What is needed »
According to the passage on linearity and sensitivity, in what solvent was the standard stock solution prepared?

Selected passage »

3.5 Linearity and sensitivity

Standard stock solution (1000 µg/mL) was prepared by dissolving the standard compound in Methanol. The stock solution was diluted at 10-80 μg/mL concentration. All the standards were evaluated in triplicate and the concentration of five-point levels of each point of the calibration curves was the average of all three peak areas. The regression correlation coefficent showed R² from 0.9996 to 0.9999 in all validation runs. The LOD values was determined as 0.245, 0.334 and 0.112 µg/mL for all standard compounds 1-3, respectively. Also, the LOQ values of standard compounds 1-3 were shown from values ranging from 0.741 µg/mL, 1.043 µg/mL and 0.340 µg/mL, respectively (Table 1).

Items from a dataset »
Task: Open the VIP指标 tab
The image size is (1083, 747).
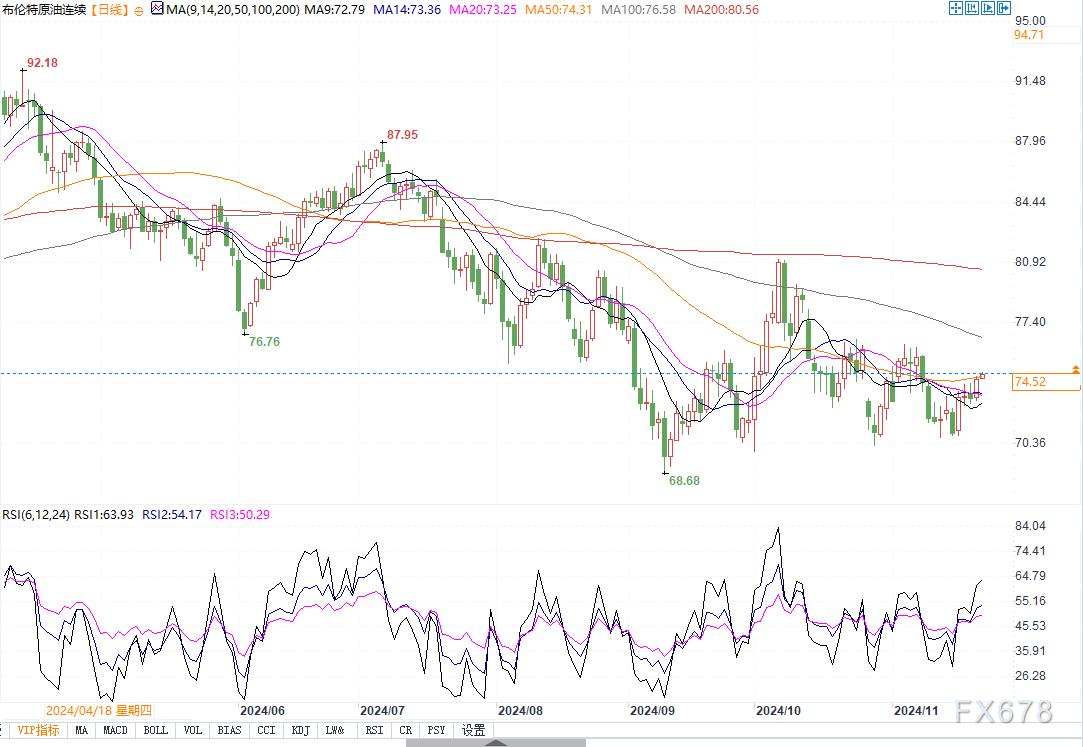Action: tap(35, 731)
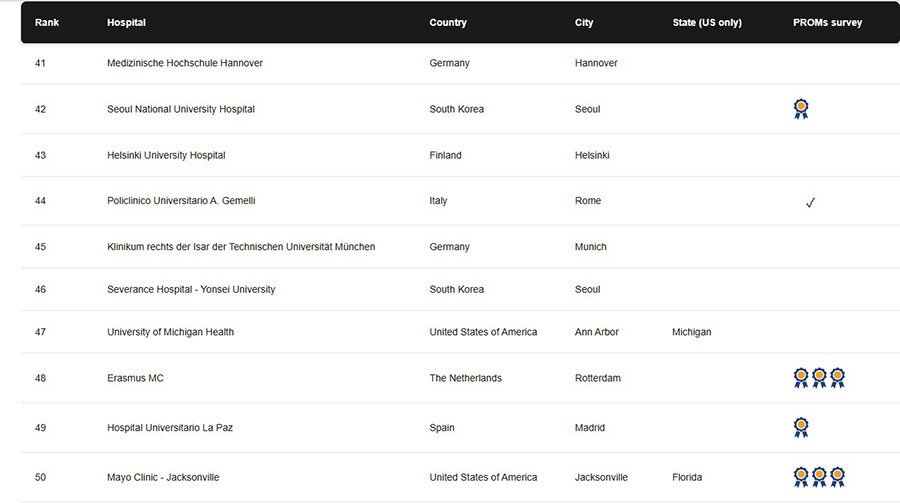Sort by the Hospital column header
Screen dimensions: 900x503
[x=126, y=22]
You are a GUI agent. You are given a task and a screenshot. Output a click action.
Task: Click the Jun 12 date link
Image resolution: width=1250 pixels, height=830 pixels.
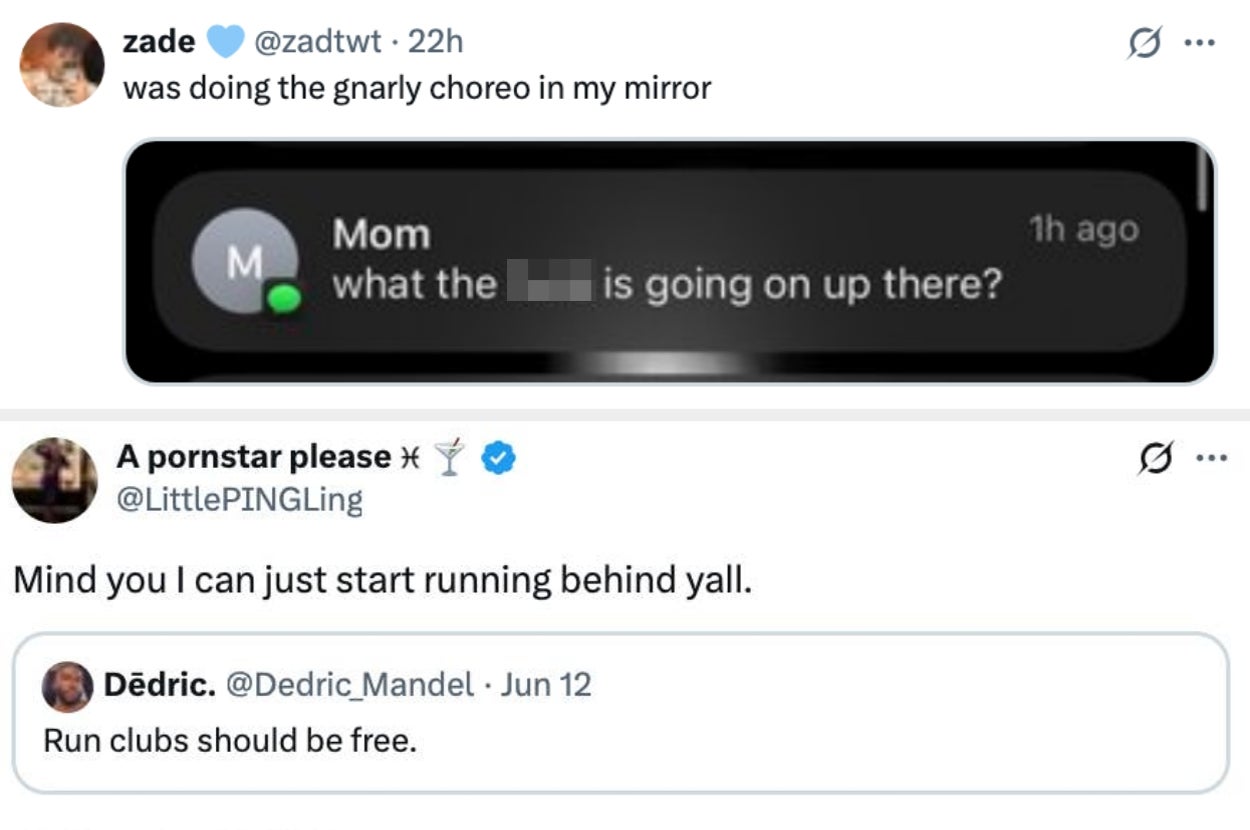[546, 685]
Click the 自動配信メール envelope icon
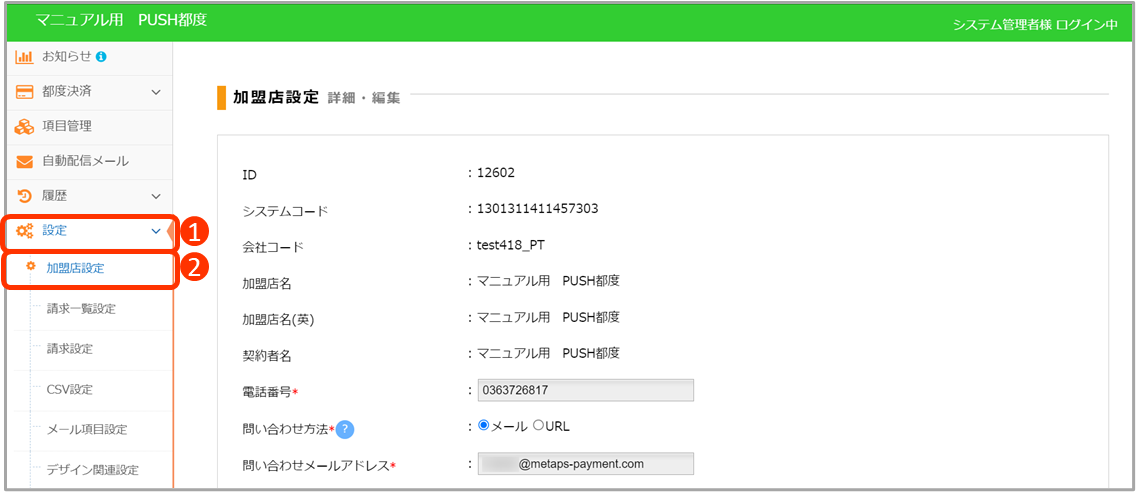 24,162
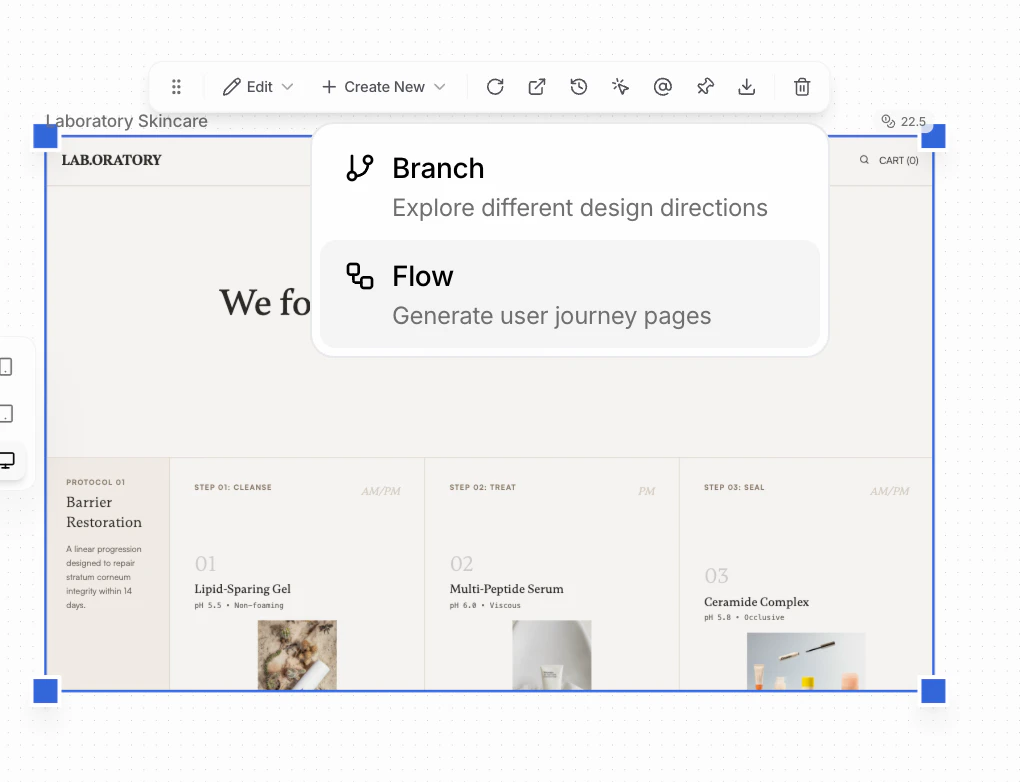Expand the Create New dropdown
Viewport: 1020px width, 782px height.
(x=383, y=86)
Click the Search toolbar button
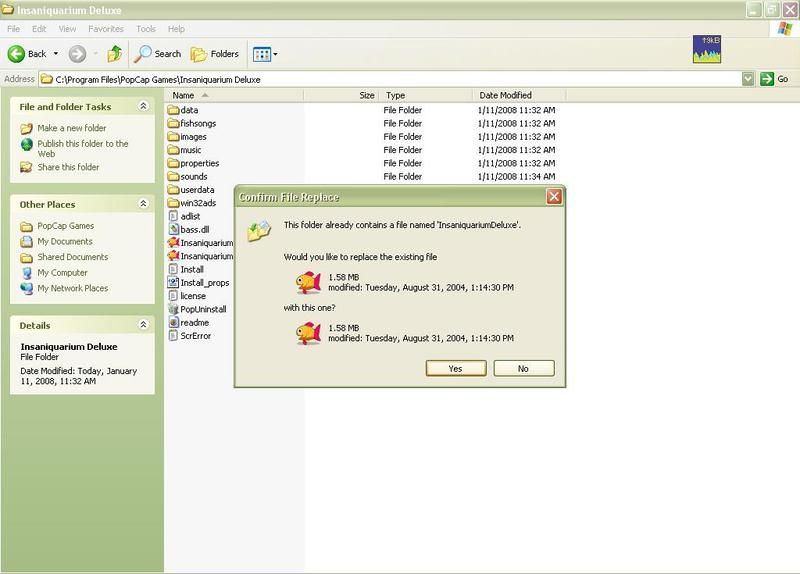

---

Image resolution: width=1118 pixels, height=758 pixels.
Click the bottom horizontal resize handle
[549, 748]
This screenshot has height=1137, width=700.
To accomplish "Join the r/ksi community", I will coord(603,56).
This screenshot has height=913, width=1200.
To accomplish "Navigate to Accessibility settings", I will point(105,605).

Task response »
Methanol